* Exercises
1/ Revise the H-Net summary starting at "H-Net replaces the" and ending at "over byte-level inputs.", changing "hierarchical network" to "multi-level network" throughout that span.
2/ Write the next part of the summary of the H-Net dynamic chunking paper, picking up after its final line.

* Excerpt
[Start of section]

Dynamic Chunking For End-To-End Hierarchical Sequence Modeling

Source

Core Claim

H-Net replaces the tokenizer-LM-detokenizer pipeline with an end-to-end hierarchical network that learns dynamic content- and context-dependent byte chunking.

Key Contributions

  • Introduces dynamic chunking learned jointly with the rest of the model.
  • Builds an explicit hierarchical network over byte-level inputs.
  • Shows one-stage hierarchy can outperform a compute/data-matched BPE Transformer.
  • Reports improved scaling with multiple hierarchy stages and strong gains in domains where tokenization heuristics are weak.

Method Notes

H-Net is central to Latent Tokenization and Byte-Level Language Models.

[End of section]

* Exercise data
[Start of section]

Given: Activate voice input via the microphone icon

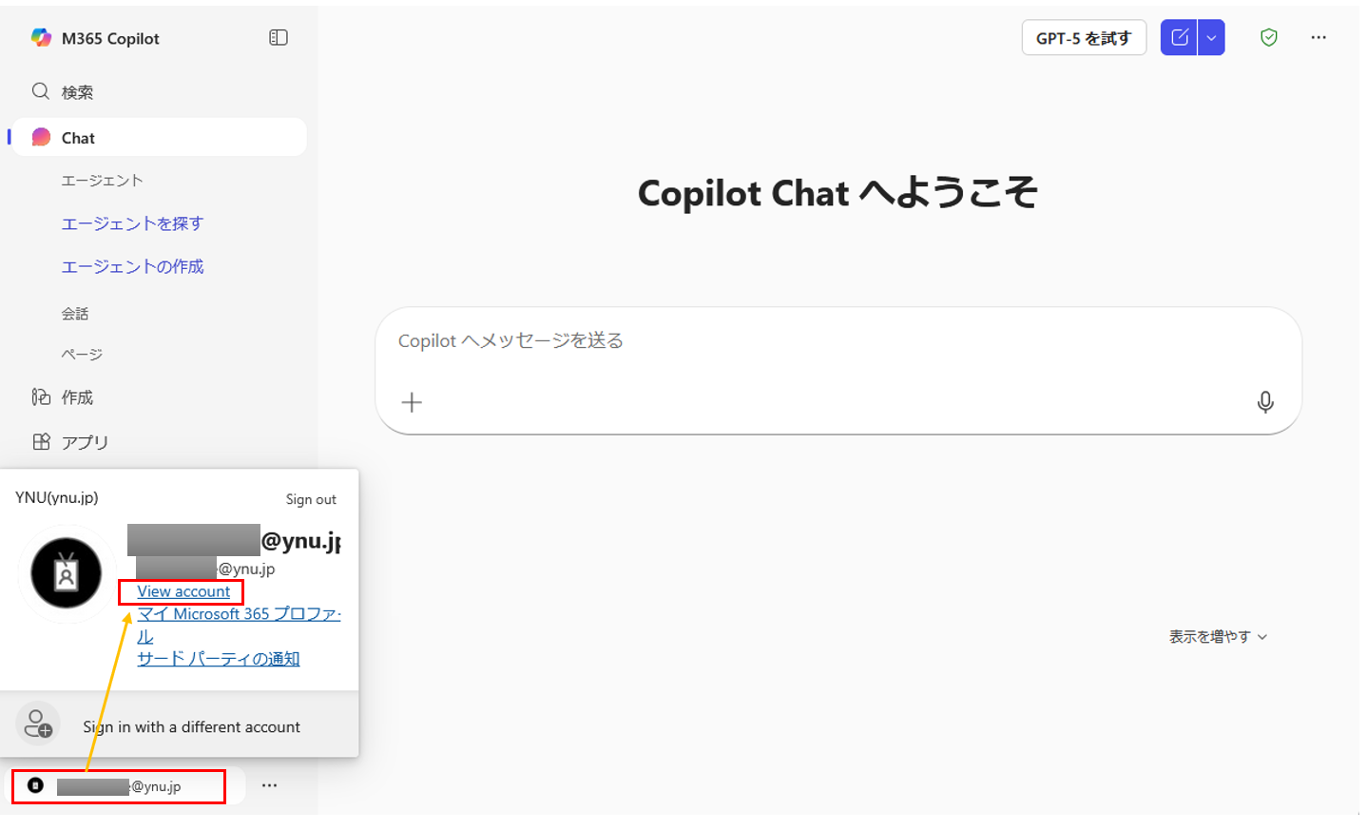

[End of section]

* Answers to the tasks
1/
H-Net replaces the tokenizer-LM-detokenizer pipeline with an end-to-end multi-level network that learns dynamic content- and context-dependent byte chunking.

Key Contributions

  • Introduces dynamic chunking learned jointly with the rest of the model.
  • Builds an explicit multi-level network over byte-level inputs.

2/
Evidence And Results

The abstract reports improved byte-level language modeling, increased character robustness, meaningful learned chunking, and nearly 4x data-efficiency improvement on DNA sequences relative to baselines.

Limitations

H-Net emphasizes end-to-end chunking, while Bolmo emphasizes practical transfer from existing subword LMs. The two solve different deployment problems.

Open Questions

  • How should dynamic chunking scale to multimodal or action-conditioned data?
  • Can H-Net-like hierarchy inherit capabilities from pretrained subword systems?